Name: Dr Sanjeev Shanker
Occupation: Emergency Medicine Specialist (ER Doctor), Family Physician
Years of experience: 10
Education background: MB BCh BAO (RCSI), Masters of Medicine (E. Med). MRCEM (UK), GDFM, GDOM, GDSM, DWD
Years with International Specialist Medical Services: 2
Top 3 skills: Multilingual, Med-tech savvy, Empathy
Best lesson learned on the job: There is nothing wrong with being OCD when looking after patients.
Why did you become a doctor?
I wanted a profession where I dealt with other human beings directly and my actions had a positive and visible impact on their lives
What is the one thing that keep you going?
Every day is different. Event patient is different. The only constant is change.
Growing up, what did you want to be?
I wanted to a be a lawyer for the longest time. However, just before I was going to start law school, I realised that reality was not what I had seen on TV shows and learned that the sheer amount of paperwork that law actually involved was not for me.
What are some of the reactions you usually get when you tell people what you do?
Right now, sometimes it’s fear. Some people think I’m a walking disease-carrying petri dish. However, most people think I must be very intelligent. My wife will attest to the fact that that is not at all true. I make up for it with persistent hard work.
How would you describe your job to someone who has never heard of it?
My specialty is about 50% accurate based on what you see on TV shows like ER and maybe even Grey’s Anatomy. The doctors and nurses in the A&E really do see patients at their worst.

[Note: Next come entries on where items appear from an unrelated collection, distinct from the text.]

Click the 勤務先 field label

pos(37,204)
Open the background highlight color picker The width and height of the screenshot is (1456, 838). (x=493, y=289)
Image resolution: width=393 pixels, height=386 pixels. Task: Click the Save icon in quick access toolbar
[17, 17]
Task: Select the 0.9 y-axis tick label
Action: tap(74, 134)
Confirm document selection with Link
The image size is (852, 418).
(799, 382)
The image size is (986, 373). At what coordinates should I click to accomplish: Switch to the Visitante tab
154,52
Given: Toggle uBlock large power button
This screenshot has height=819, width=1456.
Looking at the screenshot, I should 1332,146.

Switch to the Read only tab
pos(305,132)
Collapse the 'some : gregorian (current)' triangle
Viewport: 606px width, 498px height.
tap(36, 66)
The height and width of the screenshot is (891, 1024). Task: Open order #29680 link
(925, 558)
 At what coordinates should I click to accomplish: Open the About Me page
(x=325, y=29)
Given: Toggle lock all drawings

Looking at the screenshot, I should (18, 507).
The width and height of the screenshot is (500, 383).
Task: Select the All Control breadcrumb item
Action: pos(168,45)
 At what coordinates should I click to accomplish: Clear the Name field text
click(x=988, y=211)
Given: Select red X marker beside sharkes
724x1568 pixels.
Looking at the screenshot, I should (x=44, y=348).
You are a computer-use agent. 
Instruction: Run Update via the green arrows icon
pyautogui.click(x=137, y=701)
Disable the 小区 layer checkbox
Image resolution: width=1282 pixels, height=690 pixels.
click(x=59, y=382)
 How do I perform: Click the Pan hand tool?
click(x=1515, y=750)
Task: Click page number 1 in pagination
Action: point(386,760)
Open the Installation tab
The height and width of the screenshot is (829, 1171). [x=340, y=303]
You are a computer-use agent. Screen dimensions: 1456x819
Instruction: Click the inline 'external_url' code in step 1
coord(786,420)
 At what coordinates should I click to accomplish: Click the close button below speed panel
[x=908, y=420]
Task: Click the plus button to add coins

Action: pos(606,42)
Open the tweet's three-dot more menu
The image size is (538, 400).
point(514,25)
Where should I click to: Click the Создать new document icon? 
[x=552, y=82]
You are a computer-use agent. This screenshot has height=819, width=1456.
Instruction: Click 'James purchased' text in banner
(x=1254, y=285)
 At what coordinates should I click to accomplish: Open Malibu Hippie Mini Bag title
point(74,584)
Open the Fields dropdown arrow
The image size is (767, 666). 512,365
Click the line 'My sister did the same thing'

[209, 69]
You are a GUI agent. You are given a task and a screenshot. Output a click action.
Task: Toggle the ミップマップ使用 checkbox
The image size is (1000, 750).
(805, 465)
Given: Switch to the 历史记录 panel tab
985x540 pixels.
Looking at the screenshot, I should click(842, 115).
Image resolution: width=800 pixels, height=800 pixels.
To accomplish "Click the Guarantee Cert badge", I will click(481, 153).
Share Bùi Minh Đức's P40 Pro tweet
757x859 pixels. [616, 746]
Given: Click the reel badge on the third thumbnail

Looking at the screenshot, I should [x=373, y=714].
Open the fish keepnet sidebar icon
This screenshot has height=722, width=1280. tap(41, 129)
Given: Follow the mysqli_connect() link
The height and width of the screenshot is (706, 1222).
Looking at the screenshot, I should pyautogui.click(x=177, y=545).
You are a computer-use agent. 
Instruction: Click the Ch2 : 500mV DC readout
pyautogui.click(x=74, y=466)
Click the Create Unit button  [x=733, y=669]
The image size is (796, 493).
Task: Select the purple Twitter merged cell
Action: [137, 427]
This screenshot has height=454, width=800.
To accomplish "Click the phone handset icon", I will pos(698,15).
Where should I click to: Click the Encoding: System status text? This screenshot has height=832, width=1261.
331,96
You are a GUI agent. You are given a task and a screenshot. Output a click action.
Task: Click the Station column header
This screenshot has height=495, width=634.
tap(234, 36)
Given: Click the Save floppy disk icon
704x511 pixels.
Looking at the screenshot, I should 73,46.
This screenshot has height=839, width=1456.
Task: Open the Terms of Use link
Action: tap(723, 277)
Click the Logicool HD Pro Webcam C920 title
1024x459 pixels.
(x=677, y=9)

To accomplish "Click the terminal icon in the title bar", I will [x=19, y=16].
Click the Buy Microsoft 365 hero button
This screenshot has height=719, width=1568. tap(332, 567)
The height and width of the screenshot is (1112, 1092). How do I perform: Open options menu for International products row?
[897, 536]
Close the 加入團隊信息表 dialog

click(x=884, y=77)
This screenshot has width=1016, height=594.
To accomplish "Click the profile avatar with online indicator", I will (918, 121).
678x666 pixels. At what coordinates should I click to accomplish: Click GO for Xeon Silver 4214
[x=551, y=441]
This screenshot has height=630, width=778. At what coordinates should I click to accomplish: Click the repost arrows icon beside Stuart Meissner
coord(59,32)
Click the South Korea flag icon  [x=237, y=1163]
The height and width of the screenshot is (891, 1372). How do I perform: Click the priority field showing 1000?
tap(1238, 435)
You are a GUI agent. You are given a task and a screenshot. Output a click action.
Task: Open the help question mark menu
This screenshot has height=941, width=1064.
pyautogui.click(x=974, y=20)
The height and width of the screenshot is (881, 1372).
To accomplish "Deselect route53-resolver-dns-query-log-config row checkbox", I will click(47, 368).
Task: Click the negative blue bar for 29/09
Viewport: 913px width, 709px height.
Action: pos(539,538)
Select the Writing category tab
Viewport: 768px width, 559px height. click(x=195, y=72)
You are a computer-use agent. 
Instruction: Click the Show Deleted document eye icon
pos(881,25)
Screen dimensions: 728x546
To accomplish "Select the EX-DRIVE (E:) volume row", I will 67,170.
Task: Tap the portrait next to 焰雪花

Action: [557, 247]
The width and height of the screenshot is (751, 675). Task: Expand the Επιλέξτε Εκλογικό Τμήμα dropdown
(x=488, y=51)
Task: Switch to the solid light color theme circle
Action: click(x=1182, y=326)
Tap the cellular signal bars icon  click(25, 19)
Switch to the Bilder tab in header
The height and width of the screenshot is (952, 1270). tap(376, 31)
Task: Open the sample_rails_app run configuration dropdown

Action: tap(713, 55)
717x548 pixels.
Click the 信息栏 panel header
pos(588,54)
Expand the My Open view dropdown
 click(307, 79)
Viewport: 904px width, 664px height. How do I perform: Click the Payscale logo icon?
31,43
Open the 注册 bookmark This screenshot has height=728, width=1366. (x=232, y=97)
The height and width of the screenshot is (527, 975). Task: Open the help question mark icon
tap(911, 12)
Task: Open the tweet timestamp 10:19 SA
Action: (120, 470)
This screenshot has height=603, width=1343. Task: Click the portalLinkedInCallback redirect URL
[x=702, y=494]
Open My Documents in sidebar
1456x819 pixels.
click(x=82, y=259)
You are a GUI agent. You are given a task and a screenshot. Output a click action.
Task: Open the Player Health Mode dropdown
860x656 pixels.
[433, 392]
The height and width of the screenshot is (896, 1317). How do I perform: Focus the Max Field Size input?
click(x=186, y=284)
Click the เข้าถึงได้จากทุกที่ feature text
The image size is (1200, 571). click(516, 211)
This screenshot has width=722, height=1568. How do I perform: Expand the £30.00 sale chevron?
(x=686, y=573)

What are the expectations of being an ER Doctor?
Quick-witted, decisive, able to handle high stress situations and able to lead teams of healthcare professionals.
What is the best thing about being an ER Doctor?
When you intervene in a very sick patient and see the improvements immediately, it can be very rewarding.
What was one thing about the job that surprised you after you joined?
Dealing with social issues was not something that was taught in Medical School. However, it is often important that we deal with the home situations of the patient to ensure that they can go home and recover safely.
Here's what a day in his life is like.
6am – I wake up and go for a 1-hour run. I come home, brush my teeth, shower and change into my scrubs.
7.30am – I do 30 minutes of telemedicine consults to start the day.
8am – I drive down to Marina South Pier or West Coast Pier to take a small boat to the large merchant ships to see sailors who need medical care. I bring along advanced medical equipment like ECG machines, ultrasound machines and medications as required. It’s almost like a mobile A&E.
12pm – I spend the next 2 hours either at my clinic with scheduled patient appointments or doing house visits. I work with partners such as Homage to deliver hospital quality care at the comfort and convenience of the patients’ homes. This can involve simple routine checkups to more advanced care such as intravenous drips and medications, ultrasound scans, blood tests, catheter insertions and even minor surgical procedures. The house visits are mainly for patients who are either too weak or sick to make their way to clinics or hospital. Especially during this ongoing COVID-19 pandemic, home-delivered medical care is rapidly become the preferred choice for many patients. It also helps offload the burden of healthcare away from the hospitals so that they are better positioned to manage outbreaks of disease.
2pm – The next hour or so is spent with more telemedicine consults.
3pm – I spend the next eight hours at one of the Restructured Hospital’s Accident & Emergency Department as a Visiting Consultant. I supervise junior doctors under my charge looking after large numbers of patients. These include patients from newborns to even those above 100 years of age. No A&E shift is the same and its always exciting wondering what kind of cases I would have to deal with for the day. My only meal for the day is usually squeezed in at an opportune time during the shift.
11pm – I hand over the A&E to the night shift team and make my way home. I spend 45 minutes weight training at home while watching my favourite Netflix shows. This is also usually the time when I discuss the events of the day with my wife. When the day only has 24 hours, multitasking is essential to accomplish all I want for the day
12.30am – I have a shower and hit the sack. I usually have no problem sleeping and the moment my head touches the pillow, I am fast asleep. That’s a real blessing.
During the day when I have any window of spare time, I try to rush home to spend time with my four-month-old baby girl. It is the thing I look forward to most every day.